== Given records

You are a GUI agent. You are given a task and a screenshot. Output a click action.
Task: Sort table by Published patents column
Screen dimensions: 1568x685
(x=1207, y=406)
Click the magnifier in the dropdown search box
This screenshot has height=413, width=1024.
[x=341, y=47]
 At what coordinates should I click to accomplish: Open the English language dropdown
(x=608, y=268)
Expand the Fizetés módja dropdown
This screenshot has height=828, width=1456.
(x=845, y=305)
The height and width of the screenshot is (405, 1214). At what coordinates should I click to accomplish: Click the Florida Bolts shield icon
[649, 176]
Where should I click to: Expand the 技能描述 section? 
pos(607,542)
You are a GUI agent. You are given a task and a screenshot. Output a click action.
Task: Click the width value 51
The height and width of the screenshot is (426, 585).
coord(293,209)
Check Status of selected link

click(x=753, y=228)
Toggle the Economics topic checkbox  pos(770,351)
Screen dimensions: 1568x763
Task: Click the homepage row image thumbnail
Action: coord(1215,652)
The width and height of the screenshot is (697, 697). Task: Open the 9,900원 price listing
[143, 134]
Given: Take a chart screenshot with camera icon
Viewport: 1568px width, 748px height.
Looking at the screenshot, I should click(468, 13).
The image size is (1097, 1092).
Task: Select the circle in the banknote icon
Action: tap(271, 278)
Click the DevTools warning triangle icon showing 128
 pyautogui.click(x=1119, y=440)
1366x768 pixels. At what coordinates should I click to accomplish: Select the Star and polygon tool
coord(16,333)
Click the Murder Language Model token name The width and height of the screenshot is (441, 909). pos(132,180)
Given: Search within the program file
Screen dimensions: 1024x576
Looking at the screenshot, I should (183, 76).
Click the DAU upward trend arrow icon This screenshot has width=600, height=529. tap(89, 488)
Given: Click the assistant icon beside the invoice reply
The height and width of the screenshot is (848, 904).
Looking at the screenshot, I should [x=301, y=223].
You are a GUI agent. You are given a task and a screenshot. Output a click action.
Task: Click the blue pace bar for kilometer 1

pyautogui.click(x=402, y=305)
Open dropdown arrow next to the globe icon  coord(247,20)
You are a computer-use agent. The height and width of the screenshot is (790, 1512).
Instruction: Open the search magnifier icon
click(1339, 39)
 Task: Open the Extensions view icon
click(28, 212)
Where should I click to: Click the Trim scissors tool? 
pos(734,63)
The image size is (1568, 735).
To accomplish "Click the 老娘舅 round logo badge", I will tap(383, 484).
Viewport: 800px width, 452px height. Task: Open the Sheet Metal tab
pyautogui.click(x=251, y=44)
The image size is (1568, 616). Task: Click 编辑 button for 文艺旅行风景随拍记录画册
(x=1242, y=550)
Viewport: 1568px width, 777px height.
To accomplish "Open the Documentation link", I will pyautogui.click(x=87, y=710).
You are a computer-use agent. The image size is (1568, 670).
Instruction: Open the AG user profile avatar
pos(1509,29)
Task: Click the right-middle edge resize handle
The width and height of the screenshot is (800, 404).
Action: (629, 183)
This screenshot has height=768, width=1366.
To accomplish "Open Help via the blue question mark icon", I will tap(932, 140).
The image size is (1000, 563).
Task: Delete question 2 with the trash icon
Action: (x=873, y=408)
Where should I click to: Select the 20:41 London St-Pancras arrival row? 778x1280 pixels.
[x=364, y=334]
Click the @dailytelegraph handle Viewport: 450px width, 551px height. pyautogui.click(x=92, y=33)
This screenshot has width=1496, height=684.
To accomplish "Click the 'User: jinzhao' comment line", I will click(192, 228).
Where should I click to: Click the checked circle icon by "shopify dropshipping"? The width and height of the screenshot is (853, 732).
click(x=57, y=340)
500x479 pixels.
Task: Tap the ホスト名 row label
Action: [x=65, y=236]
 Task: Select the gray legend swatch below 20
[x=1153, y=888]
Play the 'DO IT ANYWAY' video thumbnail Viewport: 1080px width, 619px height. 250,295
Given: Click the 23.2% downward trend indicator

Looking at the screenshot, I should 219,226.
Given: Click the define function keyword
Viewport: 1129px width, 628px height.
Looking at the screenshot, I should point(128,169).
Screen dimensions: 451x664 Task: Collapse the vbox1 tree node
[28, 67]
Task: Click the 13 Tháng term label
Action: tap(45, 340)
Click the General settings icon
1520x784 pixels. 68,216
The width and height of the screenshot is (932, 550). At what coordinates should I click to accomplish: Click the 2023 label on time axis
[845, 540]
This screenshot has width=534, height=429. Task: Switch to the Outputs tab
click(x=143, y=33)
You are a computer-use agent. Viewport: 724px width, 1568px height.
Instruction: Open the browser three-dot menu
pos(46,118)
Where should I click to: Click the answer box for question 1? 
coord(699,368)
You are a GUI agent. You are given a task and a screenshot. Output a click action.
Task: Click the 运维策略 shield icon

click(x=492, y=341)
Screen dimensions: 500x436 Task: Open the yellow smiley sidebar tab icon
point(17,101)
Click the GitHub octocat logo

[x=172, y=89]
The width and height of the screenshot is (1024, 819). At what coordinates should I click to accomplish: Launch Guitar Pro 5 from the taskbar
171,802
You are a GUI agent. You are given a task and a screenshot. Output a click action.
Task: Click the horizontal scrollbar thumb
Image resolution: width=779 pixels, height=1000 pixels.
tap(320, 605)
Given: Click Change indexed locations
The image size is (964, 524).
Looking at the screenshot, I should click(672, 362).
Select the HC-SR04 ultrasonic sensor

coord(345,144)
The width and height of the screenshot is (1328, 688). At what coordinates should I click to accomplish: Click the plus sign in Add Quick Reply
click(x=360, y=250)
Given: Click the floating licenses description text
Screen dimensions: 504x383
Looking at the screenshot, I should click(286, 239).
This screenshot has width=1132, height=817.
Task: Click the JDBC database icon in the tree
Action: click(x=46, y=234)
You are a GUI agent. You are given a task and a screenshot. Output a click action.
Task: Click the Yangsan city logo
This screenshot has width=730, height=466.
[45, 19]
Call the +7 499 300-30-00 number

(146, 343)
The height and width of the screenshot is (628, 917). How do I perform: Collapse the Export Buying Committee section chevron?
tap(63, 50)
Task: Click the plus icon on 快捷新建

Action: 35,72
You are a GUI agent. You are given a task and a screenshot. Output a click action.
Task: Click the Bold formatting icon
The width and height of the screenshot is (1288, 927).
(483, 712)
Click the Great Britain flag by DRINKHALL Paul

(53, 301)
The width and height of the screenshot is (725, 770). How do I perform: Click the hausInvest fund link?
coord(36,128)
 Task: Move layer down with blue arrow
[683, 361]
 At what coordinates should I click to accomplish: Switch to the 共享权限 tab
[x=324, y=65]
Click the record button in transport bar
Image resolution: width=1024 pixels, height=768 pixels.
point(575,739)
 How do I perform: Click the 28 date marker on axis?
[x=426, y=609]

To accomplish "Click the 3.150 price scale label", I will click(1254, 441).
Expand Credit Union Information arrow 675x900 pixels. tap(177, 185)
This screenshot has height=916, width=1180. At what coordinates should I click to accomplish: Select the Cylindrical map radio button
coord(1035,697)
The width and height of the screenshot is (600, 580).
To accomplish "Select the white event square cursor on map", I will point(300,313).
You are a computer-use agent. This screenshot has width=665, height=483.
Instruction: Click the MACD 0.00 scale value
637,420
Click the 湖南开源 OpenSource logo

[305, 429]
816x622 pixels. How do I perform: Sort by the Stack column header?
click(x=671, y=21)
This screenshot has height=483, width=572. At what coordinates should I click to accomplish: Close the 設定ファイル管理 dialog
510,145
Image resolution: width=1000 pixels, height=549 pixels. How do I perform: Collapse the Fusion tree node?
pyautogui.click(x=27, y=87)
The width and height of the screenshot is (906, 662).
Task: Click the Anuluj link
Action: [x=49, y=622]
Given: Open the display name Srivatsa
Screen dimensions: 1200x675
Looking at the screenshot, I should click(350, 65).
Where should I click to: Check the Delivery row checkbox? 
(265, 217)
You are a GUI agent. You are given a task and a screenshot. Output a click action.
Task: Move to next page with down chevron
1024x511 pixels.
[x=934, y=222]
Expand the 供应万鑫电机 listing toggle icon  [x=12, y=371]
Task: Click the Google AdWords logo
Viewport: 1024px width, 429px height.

====

**What you need to do:** Out of the material above, output word for word the line with "How do I perform: Click the 28", the line with "Expand Credit Union", and all lines between them, with nothing else.

**Exercise solution:**
 How do I perform: Click the 28 date marker on axis?
[x=426, y=609]

To accomplish "Click the 3.150 price scale label", I will click(1254, 441).
Expand Credit Union Information arrow 675x900 pixels. tap(177, 185)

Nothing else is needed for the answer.